Just as investors are rushing toward hedge funds in search of oversized profits, so is traditional Wall Street. Hedge funds have become one of the fastest-growing sources of revenue for investment banks, generating about $25 billion in 2004, or more than one-eighth of the total, according to Credit Suisse First Boston.
Hedge funds turn out profits for brokerages in several ways. Their frenetic trading produces fat brokerage commissions -- an estimated 30% of total stock commissions, according to Sanford C. Bernstein & Co.
Fund managers also are eager buyers of derivatives, the complex investment concoctions whose value is based on factors such as the direction of interest rates or the prices of foreign currencies.
Citigroup and other investment banks sell derivatives to hedge funds and other clients at hefty profit margins.

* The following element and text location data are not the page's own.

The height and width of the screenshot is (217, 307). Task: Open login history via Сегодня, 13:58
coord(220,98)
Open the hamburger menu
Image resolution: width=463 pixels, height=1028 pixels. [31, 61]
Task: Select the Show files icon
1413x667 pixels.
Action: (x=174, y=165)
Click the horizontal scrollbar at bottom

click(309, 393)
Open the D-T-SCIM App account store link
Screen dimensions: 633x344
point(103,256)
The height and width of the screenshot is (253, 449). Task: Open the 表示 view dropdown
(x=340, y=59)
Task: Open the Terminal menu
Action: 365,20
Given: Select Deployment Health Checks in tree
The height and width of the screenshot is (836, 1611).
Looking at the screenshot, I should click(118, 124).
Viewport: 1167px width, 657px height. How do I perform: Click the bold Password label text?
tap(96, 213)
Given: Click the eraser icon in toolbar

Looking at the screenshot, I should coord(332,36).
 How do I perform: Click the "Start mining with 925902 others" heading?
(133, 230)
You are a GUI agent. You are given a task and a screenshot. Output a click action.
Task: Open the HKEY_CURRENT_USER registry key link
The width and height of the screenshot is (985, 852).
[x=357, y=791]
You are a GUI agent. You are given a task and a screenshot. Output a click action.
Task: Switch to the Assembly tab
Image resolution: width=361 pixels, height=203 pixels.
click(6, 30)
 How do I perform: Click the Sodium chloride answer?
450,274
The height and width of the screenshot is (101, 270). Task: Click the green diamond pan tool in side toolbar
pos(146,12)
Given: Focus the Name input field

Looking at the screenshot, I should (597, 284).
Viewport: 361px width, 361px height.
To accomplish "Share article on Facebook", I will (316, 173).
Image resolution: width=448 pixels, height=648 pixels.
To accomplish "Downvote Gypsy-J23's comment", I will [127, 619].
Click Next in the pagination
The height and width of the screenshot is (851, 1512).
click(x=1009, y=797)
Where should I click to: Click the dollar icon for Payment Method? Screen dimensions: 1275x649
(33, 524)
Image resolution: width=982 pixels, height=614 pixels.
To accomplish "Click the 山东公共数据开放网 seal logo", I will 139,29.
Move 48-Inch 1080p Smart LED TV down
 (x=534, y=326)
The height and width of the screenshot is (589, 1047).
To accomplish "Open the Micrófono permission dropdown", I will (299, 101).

"Hedge funds have become extremely important to the revenues and profits of Wall Street firms," said Jim Melcher, a hedge fund manager at Balestra Capital Management in New York.
Hedge funds also have begun buying stakes in companies and pushing for them to be sold, generating work for the banks' mergers and acquisitions units.
Investment banks service hedge funds through so-called prime brokerage units, which handle a variety of services including securities trades and helping funds find investors.
"A prime broker's job is to handhold," said Ali Hackett, who heads Citigroup's prime brokerage unit with Tesauro.
The leading prime brokers are Goldman Sachs Group Inc., Morgan Stanley and Bear Stearns Cos.
Prime brokers can be highly profitable, with operating margins at top firms of 45% or more, according to Deutsche Bank. At Goldman Sachs, prime brokerage revenue surged to almost $1.8 billion in fiscal 2005, up from $1.3 billion in 2004 and $1 billion in 2003.